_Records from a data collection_
%%
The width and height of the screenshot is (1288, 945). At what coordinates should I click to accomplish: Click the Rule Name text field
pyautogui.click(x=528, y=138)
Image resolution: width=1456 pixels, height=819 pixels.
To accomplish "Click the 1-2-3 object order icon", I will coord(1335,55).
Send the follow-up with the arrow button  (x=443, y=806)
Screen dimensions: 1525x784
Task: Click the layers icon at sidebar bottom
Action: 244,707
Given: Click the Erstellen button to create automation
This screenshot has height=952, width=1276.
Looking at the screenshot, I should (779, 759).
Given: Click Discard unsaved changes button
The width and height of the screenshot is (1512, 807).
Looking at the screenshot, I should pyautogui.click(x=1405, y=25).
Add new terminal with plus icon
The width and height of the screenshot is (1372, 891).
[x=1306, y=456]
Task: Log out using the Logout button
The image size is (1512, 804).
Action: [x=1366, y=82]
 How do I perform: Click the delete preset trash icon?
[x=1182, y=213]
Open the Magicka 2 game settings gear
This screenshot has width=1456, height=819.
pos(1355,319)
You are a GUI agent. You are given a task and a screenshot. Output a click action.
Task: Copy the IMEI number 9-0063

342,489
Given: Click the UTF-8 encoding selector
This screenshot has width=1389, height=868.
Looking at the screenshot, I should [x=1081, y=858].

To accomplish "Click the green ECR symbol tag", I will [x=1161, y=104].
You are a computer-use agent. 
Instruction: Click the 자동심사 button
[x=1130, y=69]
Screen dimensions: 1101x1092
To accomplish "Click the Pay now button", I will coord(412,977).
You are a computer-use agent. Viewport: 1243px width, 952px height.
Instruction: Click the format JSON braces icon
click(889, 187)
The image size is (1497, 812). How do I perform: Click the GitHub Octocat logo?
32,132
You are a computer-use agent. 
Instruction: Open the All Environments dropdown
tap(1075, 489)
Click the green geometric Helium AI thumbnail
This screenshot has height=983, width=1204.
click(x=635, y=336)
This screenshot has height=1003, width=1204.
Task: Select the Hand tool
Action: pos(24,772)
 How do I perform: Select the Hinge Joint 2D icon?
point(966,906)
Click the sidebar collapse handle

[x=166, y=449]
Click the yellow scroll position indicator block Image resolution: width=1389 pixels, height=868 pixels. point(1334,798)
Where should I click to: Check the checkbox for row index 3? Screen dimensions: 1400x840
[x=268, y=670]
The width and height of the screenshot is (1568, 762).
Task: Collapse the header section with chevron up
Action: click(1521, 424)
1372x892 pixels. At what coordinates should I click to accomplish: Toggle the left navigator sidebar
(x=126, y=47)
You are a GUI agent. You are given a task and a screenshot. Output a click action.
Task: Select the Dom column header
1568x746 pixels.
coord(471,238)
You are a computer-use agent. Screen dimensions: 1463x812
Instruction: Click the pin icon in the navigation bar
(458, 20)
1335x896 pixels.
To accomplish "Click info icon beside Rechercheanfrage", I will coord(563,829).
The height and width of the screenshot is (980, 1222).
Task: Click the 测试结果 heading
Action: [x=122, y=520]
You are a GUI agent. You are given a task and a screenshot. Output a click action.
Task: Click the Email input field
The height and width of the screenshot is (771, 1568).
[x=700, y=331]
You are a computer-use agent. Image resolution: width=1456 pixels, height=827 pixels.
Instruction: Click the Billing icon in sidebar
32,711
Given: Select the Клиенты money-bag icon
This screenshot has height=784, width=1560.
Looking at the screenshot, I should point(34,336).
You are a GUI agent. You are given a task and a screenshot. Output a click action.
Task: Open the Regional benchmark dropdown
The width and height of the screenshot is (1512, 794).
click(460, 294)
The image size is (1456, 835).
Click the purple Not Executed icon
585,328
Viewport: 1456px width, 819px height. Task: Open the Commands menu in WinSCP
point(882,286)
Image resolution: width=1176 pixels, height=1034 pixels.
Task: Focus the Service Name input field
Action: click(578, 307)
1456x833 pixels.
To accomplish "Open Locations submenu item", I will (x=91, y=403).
%%
_TASK ITEM_
The answer is the lines above between the line holding "1568x746 pixels." and the line holding "You are a computer-use agent. Image", inclusive, each written out exactly, and no others.

_THE COMPLETED TASK_
1568x746 pixels.
coord(471,238)
You are a computer-use agent. Screen dimensions: 1463x812
Instruction: Click the pin icon in the navigation bar
(458, 20)
1335x896 pixels.
To accomplish "Click info icon beside Rechercheanfrage", I will coord(563,829).
The height and width of the screenshot is (980, 1222).
Task: Click the 测试结果 heading
Action: [x=122, y=520]
You are a GUI agent. You are given a task and a screenshot. Output a click action.
Task: Click the Email input field
The height and width of the screenshot is (771, 1568).
[x=700, y=331]
You are a computer-use agent. Image resolution: width=1456 pixels, height=827 pixels.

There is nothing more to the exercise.